7
votes

I've read a lot about star-schema's, about fact/deminsion tables, select statements to quickly report data, however the matter of data entry into a star-schema seems aloof to me. How does one "theoretically" enter data into a star-schema db? while maintaining the fact table. Is a series of INSERT INTO statement within giant stored proc with 20 params my only option (and how to populate the fact table). Many thanks.

2

2 Answers

10
votes

Start with dimensions first -- one by one. Use ECCD (Extract, Clean, Conform, Deliver) approach.

Make sure that each dimension has a BusinessKey that uniquely identifies the "object" that a dimension row describes -- like email for a person.

With dimensions loaded, prepare key-lookup pipeline. In general, for each each dimension table you can prepare a key lookup table (BusinessKey, PrimaryKey). Some designers choose to lookup the dimension table directly, but the key-lookup can be often easily cached into memory which results in faster fact loading.

Use ECCD for fact data too.
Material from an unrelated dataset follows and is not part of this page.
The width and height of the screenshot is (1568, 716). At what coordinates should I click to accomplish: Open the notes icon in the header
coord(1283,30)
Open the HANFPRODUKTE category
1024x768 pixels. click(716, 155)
The ECC part happens in the staging area, you can choose (helper) tables or flat files for each step of the ECC, as you prefer.
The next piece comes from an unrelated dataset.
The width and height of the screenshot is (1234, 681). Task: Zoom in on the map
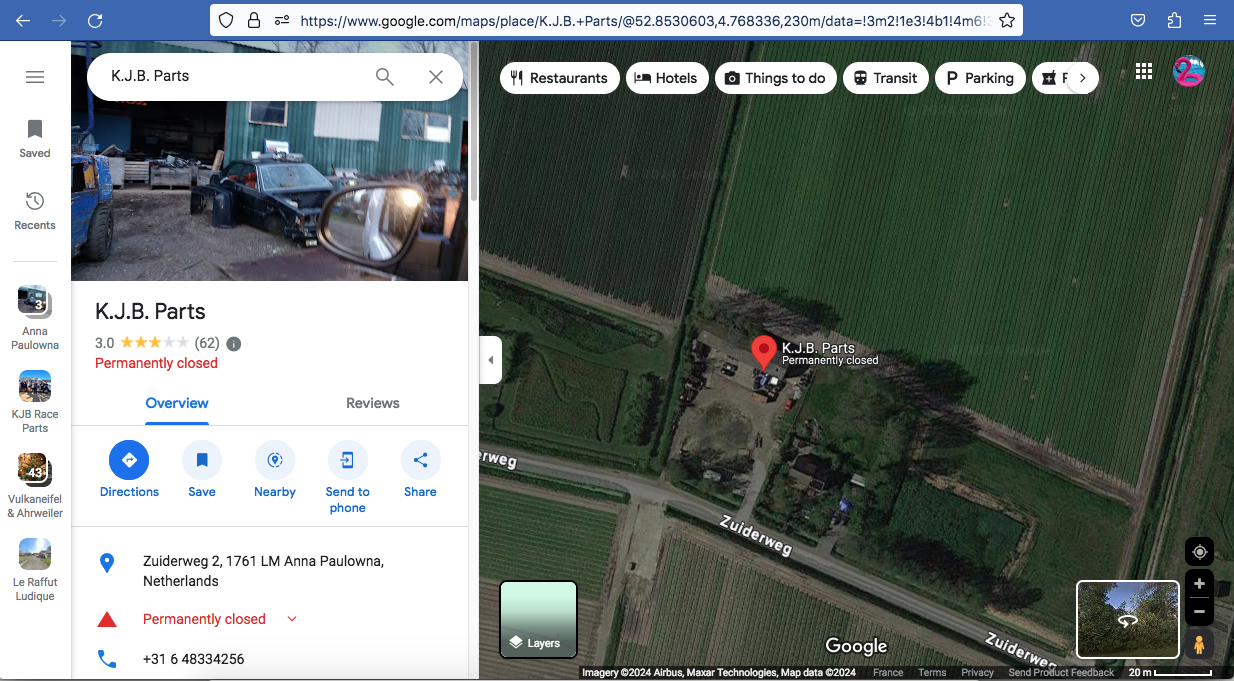1199,584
While delivering fact tables, replace each BusinessKey in the fact row with the matching PrimaryKey that you get from a key-lookup table. Once all BusinessKeys are replaced with their matching PrimaryKeys, insert the row into the fact table.
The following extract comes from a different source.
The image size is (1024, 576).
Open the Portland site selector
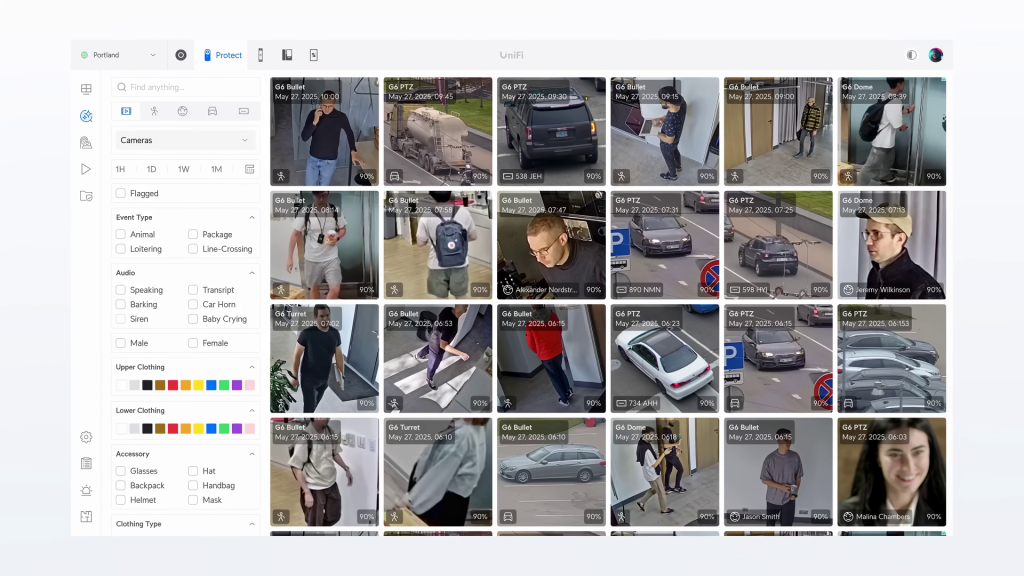click(118, 55)
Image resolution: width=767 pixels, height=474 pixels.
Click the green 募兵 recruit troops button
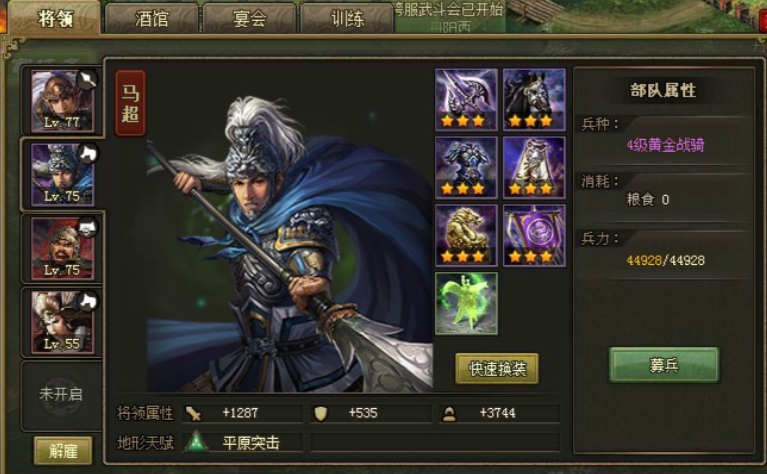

Do not waste you time, use ETL tool. You can download Pentaho Kettle (community edition) for free -- it has everything one needs to achieve this.

4
votes

You typically do not insert data into a star schema in the same way you might into a normal form - i.e. with a stored procedure which inserts/updated all the appropriate tables within a single transaction. Remember that the star schema is typically a read-only denormalized model of data - it is (rarely) treated transactionally, and is typically loaded from data that is already denormalized flat - usually one flat file per star.

As Damir points out, typically, you load all the dimensions (handle the slowly changing etc), then load the facts, joining to the appropriate current dimensions to find the dimension IDs (using the business keys).